Margaux : Il y a toujours un décalage entre les tendances runway et les tendances de rue. Sur les sites de e-commerce et en boutiques, les pièces roses sont bien là, ce qui prouve que l’utilisation de cette couleur n’a pas seulement une connotation « image » mais une vraie vocation commerciale. Il serait d’ailleurs intéressant d’interroger les marques ou sites multi-marques pour savoir si les ventes ont augmenté ces dernières années, notamment chez l’homme. 

Alice : Pour les jeunes générations la frontière est de plus en plus flou. Si l’on pense à des sports considérés « virils » comme Vicomte A., marque fétiche des rugbymen, ils proposent des teintes roses très clairs, ça fait pratiquement partie de leur ADN. La Gazetta dello Sport, équivalent italien de L’Équipe est imprimé sur des pages roses. Ce qui est malheureusement pointé du doigt, moqué, raillé, déprécié c’est une attitude plus qu’une couleur. Je ne sais pas si vous aviez vu dans le temps la campagne de pub Always. C’est une question de fierté et de confiance en soi. Après on ne va pas se mentir, sans rentrer dans le pourquoi du comment, dans le imposé par la société ou pas, une bonne partie des filles aiment les couleurs de filles, des tons plus pastels que le PP Pink. N’oublions pas que le marché répond aussi à une demande.

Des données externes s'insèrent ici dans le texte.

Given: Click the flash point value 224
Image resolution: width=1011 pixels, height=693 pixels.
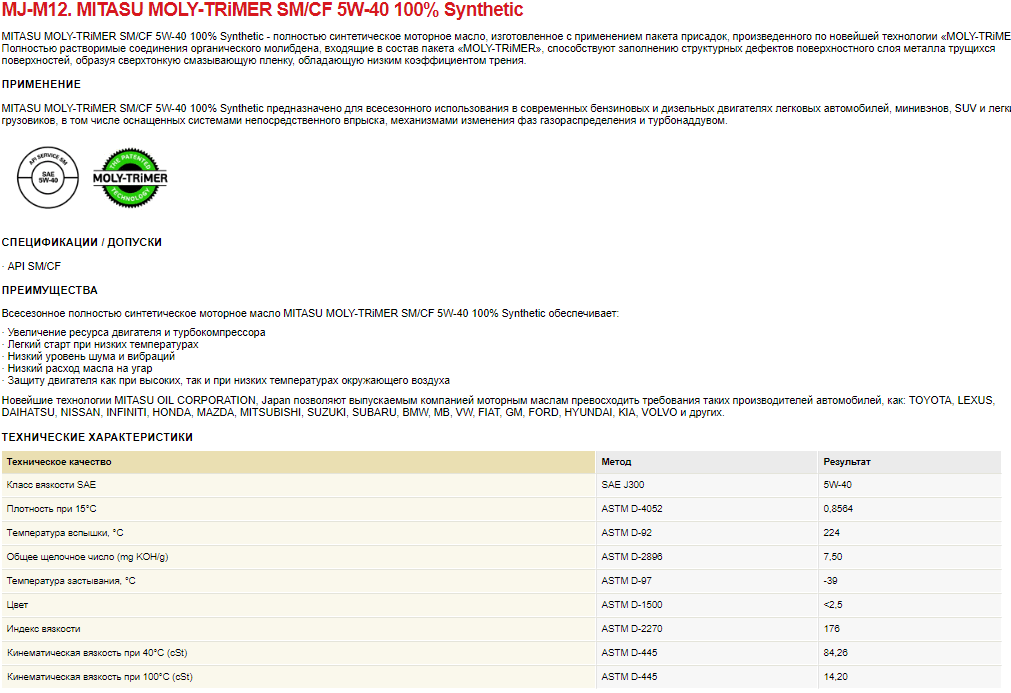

On en a parlé plus haut mais Pierpaolo Picciolo, directeur artistique de Valentino, a développé une couleur rose spécifique, le « Pink PP », avec un éditeur de couleur pour sa dernière collection. D’autres maisons ont-elles leur couleur rose également ?

Alice : Elsa Schiparelli inventait le rose shocking et comme il porte bien son nom, il est associé au scandale, à l’agressivité, bien loin des propriétés liées au rose plus traditionnelles…et il fut créé par une femme !

La collection Printemps 2021 Haute Couture de Schiaparelli – Crédit photo : Daniel Roseberry/Schiaparelli

Y a t-il des roses qui sont « interdits » d’ailleurs ?

Alice : Aucun rose n’est interdit et surtout aucune association n’est interdite…ou plutôt il faudrait vraiment rentrer dans le cas par cas et les variations seraient infinies. En camaïeu, pour les plus hardis, la couleur peut être contrastée avec du noir, il faudra juste que le rose ne soit pas trop pâle sinon on a un effet cheap girly de base. En color block on peut l’associer avec les autres intenses : violet, orange, bleus durs… pour un style signalétique, fun et powerfull. Même les teintes comme le vieux rose peuvent perdre leur connotation romantique un peu vieillottes si elles sont apposées sur des pièces et silhouettes plus street. C’est comme pour n’importe laquelle des couleurs, c’est une question d’équilibre et d’attitude que l’on veut transmettre par le vêtement. Tout simplement on est libre d’être fifille, sexy, powerfull, kitch, normcore ou badass, peu importe.

Est-ce qu’on va voir une vague rose déferler dans la mode ? Chez les femmes comme chez les hommes ?

Margaux : Sur les podiums, la vague rose est déjà là depuis plusieurs saisons et ne cesse de grandir. À voir si on verra de plus en plus de personnes en porter dans la rue. 

Alice : Ce n’est que la pointe du tsunami… Il sera en revanche plus nouveau et intéressant à suivre chez l’homme.